-------- Supplied passage --------

What is a module ?

A module consists in a shared library embedded a set of SolAR components as well as the corresponding factories to instantiate them. The management of modules is based on the XPCF third party providing a lightweight cross platform component framework. XPCF provides the following features to manage SolAR modules:

  • introspection to figure out which components are available in the module

  • separate implementation from interface to create the concrete implementation of a SolAR component and to bind it to an abstract SolAR and XPCF component interfaces.

  • component creation

Each module implementation is identified with a Universally Unique IDentifier (UUID) to nearly ensure the uniqueness of a component implementation when the system instantiates it.

As mentionned previoulsy, the third party XPCF can introspect the shared library of a module to obtain information about the embedded components and the interfaces they implement. Only, the introspection of a shared library requires to load it, what could become tricky when the shared library has been built on a different platform than yours (useful for authoring tools supporting cross-platform compilation such as Unity). For this reason, XPCF proposes to associate to each module a registry file in xml format that describes the module with:

  • the module UUID,

  • the components embedded in the module with their UUID,

  • the abstract component interfaces implemented by the components.

Thus, any system will be able to intropsect a module without the need to load the corresponding shared library.

Create a module with the wizard

We are aware that creating a module and adding components to it can be a little tedious. A QTCreator wizard should soon be available to automate file generation and make the module creation easier for you. But for now, follow the instructions below to create a module step-by-step.

Create a module step-by-step

Create a module project

The SolAR framework provides build pipeline tools to ease the cross platform compilation and deployment. As Qmake and CMake have both advantages and limitations, we recommend to provide for any SolAR module both a .pro to work on QTCreator as well as a CMake file to work for example on Visual Studio or other IDE.

--------

*What to work on*.
(A) In two sentences, what does the SolAR modules text say?
(B) According to the SolAR modules text, which things does a module's XML registry file describe? List all of them.

-------- Entries supplied --------

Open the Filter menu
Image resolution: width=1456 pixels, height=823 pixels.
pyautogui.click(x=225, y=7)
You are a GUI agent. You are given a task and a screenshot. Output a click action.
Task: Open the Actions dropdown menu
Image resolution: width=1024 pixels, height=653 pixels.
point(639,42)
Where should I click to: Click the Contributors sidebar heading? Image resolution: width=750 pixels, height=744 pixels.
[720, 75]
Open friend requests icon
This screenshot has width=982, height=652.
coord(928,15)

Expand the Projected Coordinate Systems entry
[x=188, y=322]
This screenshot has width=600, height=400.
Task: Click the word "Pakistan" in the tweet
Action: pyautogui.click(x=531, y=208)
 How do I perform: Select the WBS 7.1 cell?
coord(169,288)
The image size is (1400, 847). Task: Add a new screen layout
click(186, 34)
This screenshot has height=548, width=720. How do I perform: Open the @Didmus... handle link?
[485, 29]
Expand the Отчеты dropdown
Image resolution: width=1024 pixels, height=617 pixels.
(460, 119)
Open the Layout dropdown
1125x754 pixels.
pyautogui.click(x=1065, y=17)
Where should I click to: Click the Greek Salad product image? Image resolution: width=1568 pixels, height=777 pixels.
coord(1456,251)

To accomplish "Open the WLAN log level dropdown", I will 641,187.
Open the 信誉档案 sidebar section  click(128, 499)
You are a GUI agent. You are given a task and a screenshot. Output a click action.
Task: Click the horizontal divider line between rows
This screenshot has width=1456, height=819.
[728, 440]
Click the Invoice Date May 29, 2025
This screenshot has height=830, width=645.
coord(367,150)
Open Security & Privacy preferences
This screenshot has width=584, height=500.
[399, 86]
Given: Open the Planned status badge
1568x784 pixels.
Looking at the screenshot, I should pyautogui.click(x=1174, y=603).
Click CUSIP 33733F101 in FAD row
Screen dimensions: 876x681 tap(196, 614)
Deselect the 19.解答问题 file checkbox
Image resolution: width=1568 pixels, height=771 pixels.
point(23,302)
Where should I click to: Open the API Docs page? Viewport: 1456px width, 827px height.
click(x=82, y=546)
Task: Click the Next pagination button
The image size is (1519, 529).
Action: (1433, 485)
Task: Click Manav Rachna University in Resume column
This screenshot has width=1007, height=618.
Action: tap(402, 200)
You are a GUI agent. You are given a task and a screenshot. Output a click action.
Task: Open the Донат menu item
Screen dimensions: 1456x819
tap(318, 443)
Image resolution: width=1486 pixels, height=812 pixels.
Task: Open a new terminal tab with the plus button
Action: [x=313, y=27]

--------

*Expected responses*.
(A) A SolAR module is a shared library that embeds a set of SolAR components and the factories that instantiate them, managed through the XPCF framework, which offers introspection, separation of implementation from interface, and component creation. Because introspecting a shared library requires loading it, XPCF associates each module with an XML registry file so that any system can introspect the module without loading the library.

(B)
- The module UUID
- The components embedded in the module, with their UUID
- The abstract component interfaces implemented by the components